Kelime Sayısı:1033
33 Bölüm
Yeraltında Suikast II
Akasele ve Borla son dövüşünü yapamamıştı. Kadran ve Panoz'un engellemesi yüzünden ve kılıçlar çekilmeden öğrencileri ile ilgilenmeye başlamıştı. Bazı insanlar bu dövüşün bir kazananı olacağını olacağına inanıyorlardı fakat dövüş başlamadan bitirilmişti. Kadran ve Mr.Wonderful aynı anda içeriye girdi farklı yönlere gittiler arkasını onlara dönük askerleri hançerleyip yere indirdiler. Oldukları yerden dışarıya çıktılar. Kadran ona durmasını işaret edip yerinden ayrıldı ve dışarıya çıktığında çömelerek adamı takıp etmeye başladı. Hızlıca onu yakalar yakalamaz hançerledi ve onu tutup kenara bıraktı. İçeride aydınlatma vardı fakat yeterince iyi değildi kenarlar genelde loş bir ortam vardı. Çok dikkatli bakılmadığı sürede hiçbir şey net görünmüyordu. Kadran onun içini bitirdiğinde Mr.Wonderful Voranin'e gel deyince birlikte yürüdüler. Kadran biraz daha ilerledikten sonra durdu. Geniş bir alan vardı, askerler ortalıklarda dolaşıyordu. İki bölüm karşılıklı olarak ortalığı dolaşırken bir çok asker yorgundu kendilerini salmışlar yere oturmuşlardı. Bazıları kendi aralarında konuşuyorlardı. Mr.Wonderful ve Voranin Kadran'a ''Nasıl ilerleyeceğiz savaş yapmadan pek ilerlemek mümkün görünmüyor. '' dedi. Kadran ''Yapacak bir şey yok artık kendimizi göstermenin zamanı geldi. '' Voranin ''Suikast yapacağımızı sanıyordum ordu bize karşı olacaktır.'' Dedi. Kadran sırıttı ''Eğer yaşayan kalırsa'' dedi.

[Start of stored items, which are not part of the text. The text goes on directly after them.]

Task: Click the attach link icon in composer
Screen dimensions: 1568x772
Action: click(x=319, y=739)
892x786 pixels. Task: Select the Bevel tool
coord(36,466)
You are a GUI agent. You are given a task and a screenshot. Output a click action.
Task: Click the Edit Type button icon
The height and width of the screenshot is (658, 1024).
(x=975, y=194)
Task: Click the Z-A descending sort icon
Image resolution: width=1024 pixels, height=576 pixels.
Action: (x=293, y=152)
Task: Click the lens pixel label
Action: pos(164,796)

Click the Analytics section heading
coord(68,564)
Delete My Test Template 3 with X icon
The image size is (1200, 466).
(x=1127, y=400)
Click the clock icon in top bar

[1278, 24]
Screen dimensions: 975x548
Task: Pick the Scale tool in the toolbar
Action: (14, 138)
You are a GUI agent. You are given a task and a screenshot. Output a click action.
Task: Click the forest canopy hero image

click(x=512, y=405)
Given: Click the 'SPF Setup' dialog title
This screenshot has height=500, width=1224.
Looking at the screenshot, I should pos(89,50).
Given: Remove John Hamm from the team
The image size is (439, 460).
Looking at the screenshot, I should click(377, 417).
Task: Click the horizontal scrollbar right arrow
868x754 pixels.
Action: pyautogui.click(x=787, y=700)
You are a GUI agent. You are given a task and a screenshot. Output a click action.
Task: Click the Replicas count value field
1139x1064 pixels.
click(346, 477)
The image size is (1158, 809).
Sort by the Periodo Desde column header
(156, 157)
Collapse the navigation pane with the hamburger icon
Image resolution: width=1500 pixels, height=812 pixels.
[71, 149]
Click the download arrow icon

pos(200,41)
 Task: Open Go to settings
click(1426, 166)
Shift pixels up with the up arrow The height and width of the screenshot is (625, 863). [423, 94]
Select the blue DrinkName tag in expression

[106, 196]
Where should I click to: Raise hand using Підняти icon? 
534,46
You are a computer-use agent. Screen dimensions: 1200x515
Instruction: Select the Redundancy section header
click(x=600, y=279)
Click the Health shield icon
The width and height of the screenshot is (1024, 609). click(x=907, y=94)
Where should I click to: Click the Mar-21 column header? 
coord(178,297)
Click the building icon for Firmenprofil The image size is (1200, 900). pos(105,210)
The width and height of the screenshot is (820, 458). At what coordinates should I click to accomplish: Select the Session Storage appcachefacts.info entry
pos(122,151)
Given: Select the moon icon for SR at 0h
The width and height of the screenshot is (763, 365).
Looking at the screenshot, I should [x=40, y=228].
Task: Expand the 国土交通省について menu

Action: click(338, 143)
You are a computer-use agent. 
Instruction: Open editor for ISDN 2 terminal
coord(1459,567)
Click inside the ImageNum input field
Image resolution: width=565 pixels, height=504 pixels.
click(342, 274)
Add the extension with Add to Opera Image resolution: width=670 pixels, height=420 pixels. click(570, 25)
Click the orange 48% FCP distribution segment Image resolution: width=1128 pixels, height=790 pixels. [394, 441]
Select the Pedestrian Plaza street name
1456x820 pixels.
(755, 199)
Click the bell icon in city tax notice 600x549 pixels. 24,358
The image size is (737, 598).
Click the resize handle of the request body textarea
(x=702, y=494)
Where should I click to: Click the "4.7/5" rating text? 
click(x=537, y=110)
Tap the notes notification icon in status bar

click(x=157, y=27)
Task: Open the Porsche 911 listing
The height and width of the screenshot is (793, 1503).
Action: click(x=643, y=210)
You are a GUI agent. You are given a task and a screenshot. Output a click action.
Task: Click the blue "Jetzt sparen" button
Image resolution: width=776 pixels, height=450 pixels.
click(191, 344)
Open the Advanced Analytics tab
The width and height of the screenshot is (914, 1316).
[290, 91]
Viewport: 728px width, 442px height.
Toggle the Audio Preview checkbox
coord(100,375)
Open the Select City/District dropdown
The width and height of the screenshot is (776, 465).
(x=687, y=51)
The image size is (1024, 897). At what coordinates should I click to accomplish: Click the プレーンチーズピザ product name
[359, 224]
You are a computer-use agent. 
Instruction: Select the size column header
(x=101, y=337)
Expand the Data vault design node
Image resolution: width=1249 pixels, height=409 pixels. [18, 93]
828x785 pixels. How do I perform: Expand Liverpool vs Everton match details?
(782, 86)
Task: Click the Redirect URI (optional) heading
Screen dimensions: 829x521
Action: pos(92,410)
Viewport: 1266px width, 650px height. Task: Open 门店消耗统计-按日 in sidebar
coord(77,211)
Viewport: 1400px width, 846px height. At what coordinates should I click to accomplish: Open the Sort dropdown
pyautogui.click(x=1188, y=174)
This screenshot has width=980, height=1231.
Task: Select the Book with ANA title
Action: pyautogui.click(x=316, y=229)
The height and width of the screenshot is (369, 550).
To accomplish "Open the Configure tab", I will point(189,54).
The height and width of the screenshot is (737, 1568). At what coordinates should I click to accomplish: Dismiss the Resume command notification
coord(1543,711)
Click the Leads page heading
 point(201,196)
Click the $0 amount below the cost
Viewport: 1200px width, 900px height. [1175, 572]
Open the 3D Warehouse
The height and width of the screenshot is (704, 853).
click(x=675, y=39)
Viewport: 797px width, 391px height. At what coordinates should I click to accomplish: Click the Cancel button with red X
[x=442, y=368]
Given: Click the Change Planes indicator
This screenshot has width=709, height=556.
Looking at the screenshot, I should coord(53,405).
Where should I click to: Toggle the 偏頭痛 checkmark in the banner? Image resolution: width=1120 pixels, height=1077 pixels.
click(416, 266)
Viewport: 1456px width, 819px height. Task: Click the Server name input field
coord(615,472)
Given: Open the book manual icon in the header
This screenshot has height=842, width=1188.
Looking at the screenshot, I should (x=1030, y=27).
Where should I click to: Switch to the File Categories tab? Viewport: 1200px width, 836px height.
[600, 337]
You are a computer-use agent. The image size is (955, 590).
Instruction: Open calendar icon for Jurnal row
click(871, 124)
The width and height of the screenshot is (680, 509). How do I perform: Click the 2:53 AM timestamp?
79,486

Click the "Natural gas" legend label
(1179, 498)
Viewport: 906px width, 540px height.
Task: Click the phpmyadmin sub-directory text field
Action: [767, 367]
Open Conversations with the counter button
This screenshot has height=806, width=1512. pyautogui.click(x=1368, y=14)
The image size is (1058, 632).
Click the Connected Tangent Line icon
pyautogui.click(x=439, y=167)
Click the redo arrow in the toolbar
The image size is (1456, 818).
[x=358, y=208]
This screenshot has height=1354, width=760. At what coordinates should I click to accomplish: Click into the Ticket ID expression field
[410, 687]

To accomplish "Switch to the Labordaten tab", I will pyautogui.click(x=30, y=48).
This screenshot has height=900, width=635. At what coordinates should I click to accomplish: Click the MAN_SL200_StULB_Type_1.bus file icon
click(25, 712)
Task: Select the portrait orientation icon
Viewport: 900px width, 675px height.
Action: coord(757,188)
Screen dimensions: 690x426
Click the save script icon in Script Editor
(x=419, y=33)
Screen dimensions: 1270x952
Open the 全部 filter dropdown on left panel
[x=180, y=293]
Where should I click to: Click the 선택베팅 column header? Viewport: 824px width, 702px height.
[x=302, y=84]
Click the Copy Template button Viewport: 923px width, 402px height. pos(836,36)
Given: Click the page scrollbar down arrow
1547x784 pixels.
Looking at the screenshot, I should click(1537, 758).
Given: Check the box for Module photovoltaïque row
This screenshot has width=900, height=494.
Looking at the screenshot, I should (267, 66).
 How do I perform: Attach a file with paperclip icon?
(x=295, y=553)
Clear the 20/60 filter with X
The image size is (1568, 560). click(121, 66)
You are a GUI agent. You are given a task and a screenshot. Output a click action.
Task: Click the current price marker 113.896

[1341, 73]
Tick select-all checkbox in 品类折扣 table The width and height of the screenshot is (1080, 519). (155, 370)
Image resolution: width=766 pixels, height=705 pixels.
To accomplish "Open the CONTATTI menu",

Kadran onlardan ayrılıp sırtında ki mavi kılıcını çekti, kılıcı mavi dumanlar çıkar iken kendisini gösterdi. Kılıcını yere sapladı ve belinde ki hançeri çıkartıp kılıca vurdu. Kılıç olduğu yerde öne gidip yerine gitmeye başladı ''Merhamet yok'' dedi. Kılıçtan çıkan mavi ile kara duman karışıp bir anda yayıldı ve gözler görmez olmuştu. Birkaç saniye içerisinde mavi duman yerini kara dumana bıraktı. Mr.Wonderful ile Voranin onun yanına geldi. Kadran ''Voranin onları yak'' dedi. Voranın ellerini açtı ''Alevlere boğ'' dedi. Avuçlarından çıkıp kısa sürede etrafa yayılan alev dumanla birlikte çabucak büyüdü ve genişledi. Mr.Wonderful ellerini ile yüzünü kapatmıştı. Voranın ise bir adım geriye adım attı. Kadran ateşe bakıyordu. Mr.Wonderful ''Halka dokunulmayacaktı Kadran biliyorsun'' dedi. Kadran ''Ölecek olan halk umurumda değil. Yaşayanlarla idare ederiz.'' Dedi. Birkaç dakika sonra duman ve alev yok olmaya başladı. Kadran yürümeye başladı. Alevler ve duman tamamen dağıldığında görülen manzara oldukça kötü idi. Meydanda tek bir yaşayan insan yoktu herkes yanmıştı.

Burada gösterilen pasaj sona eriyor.